Abandonamos el mundo del cristal de Murano y ponemos proa a Venecia, la isla dueña de los océanos durante siglos, la que acopió en sus muros todos los tesoros del mundo conocido hasta entonces y creó tantas obras de arte que siguen deslumbrando a los viajeros modernos. Desde la época de Marco Polo (quizás el trotamundos más famoso de todos los tiempos, quien trajo la pólvora, las pastas y la seda a Italia), esta Atlantis medieval no ha perdido ni un ápice de su fascinación.

Es mucho lo que se ha escrito y se seguirá escribiendo sobre la Reina del

Adriático, pero las letras no pueden abarcar todo el abanico de sensaciones que despierta en cada visitante esta versión medieval de la Atlántida. Ha habido y habrá muchas Venecias. Para cada visitante ese encaje de canales, góndolas, palacios, puentes y cúpulas guarda una cara que se va intercambiando como las tradicionales mascaras del carnaval. A veces es la población gris de los días de invierno, otras, el alegre bullicio del carnaval de Tratorias repletas y tumultos jubilosos; luego, la quietud triste del Aqua Alta con la Plaza de San Marcos y los cimientos de los palacios robados por las olas, y notros días, la brillantez de aguas azules salpicadas por el sol de primavera que pudimos disfrutar durante nuestra visita. Cada viajero se lleva a casa su mochila con los recuerdos de lo que pudo conocer, experimentar y descubrir.
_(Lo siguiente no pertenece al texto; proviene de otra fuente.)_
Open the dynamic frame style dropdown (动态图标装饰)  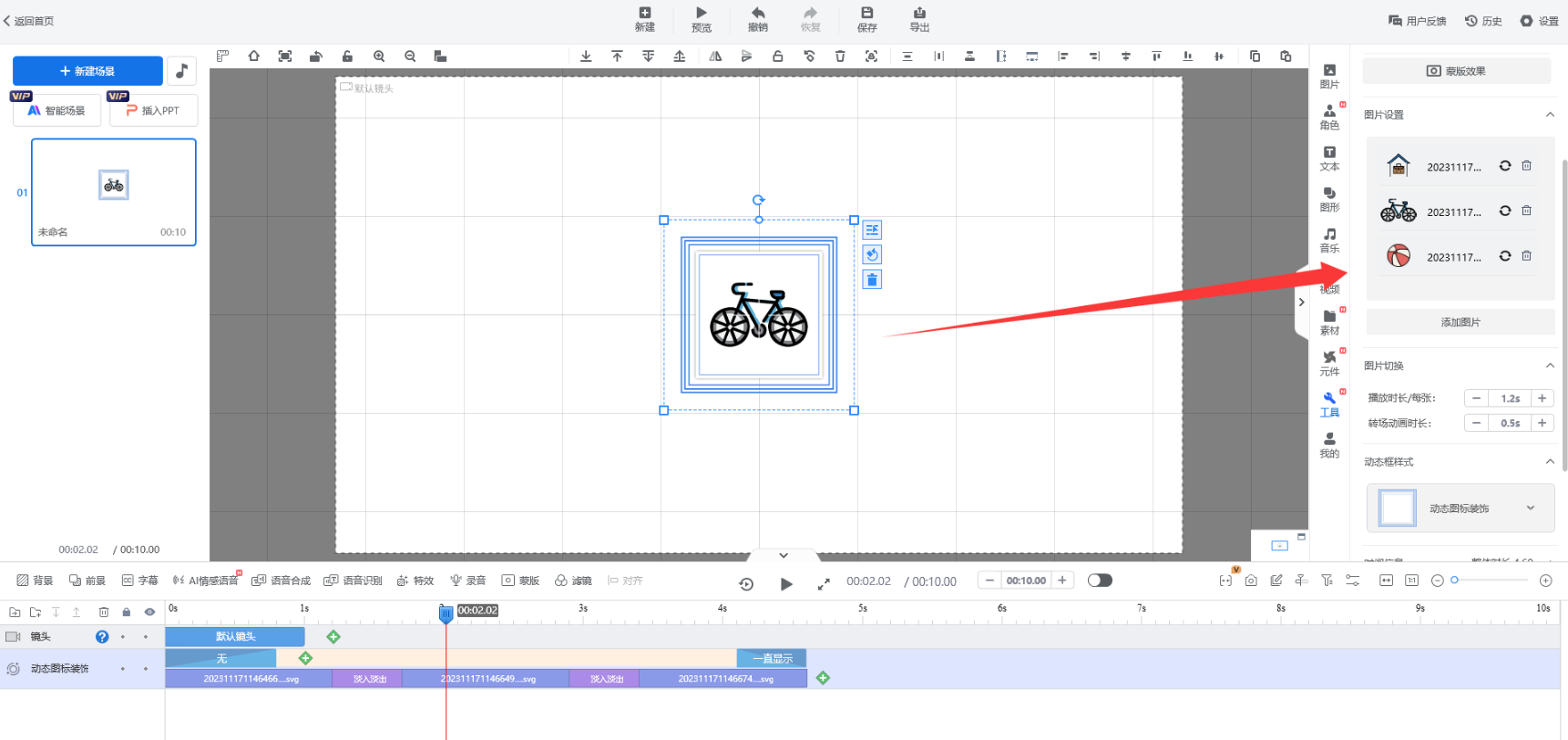(1530, 509)
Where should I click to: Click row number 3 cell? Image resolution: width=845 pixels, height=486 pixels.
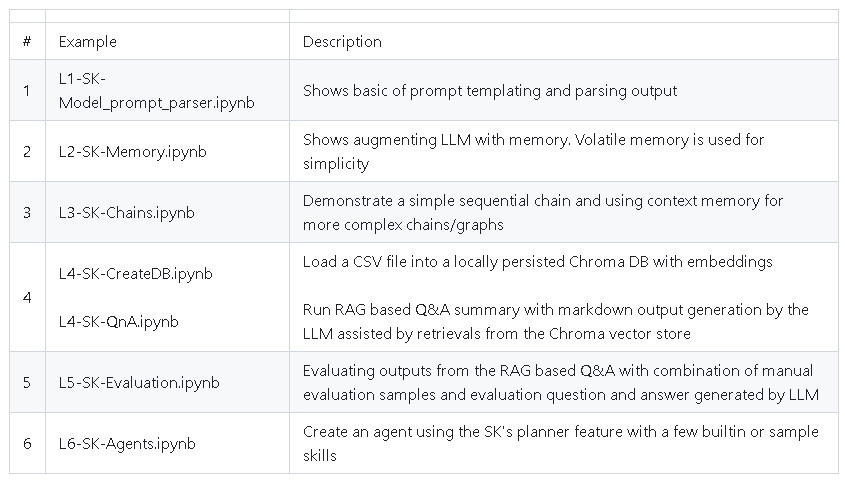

Regresamos al otro día y nuestro barco recorre los cuatro kilómetros del Canal Grande, la arteria principal de la ciudad. Cruzamos bajo el mundialmente célebre Puente de Rialto y seguimos en dirección al Piazzale Roma. Detrás queda la Plaza de San Marcos y la estatua del león alado mirando al horizonte desde lo alto de su columna, los bajorrelieves del Palacio Ducal, los atardeceres escarlatas sobre las cúpulas de bellas iglesias y la increíble Basílica de San Marcos, con sus bóvedas enchapadas en oro. Decimos adiós a la Torre de la Campanile, desde donde se divisa el panorama de la villa y el lujoso café Florian, en el cual todo es bello menos la cuenta, pues allí un tomar un café cuesta lo mismo que una cena en un restaurante normal.

Desembarcamos al final del Canal Grande y el reflejo de las aguas hiere mis ojos. El astro rey lanza sus rayos primaverales sobre toda Venecia y entre las chispas de sol, que resbalan por la superficie del líquido, creo ver jugueteando a un travieso caballito de cristal.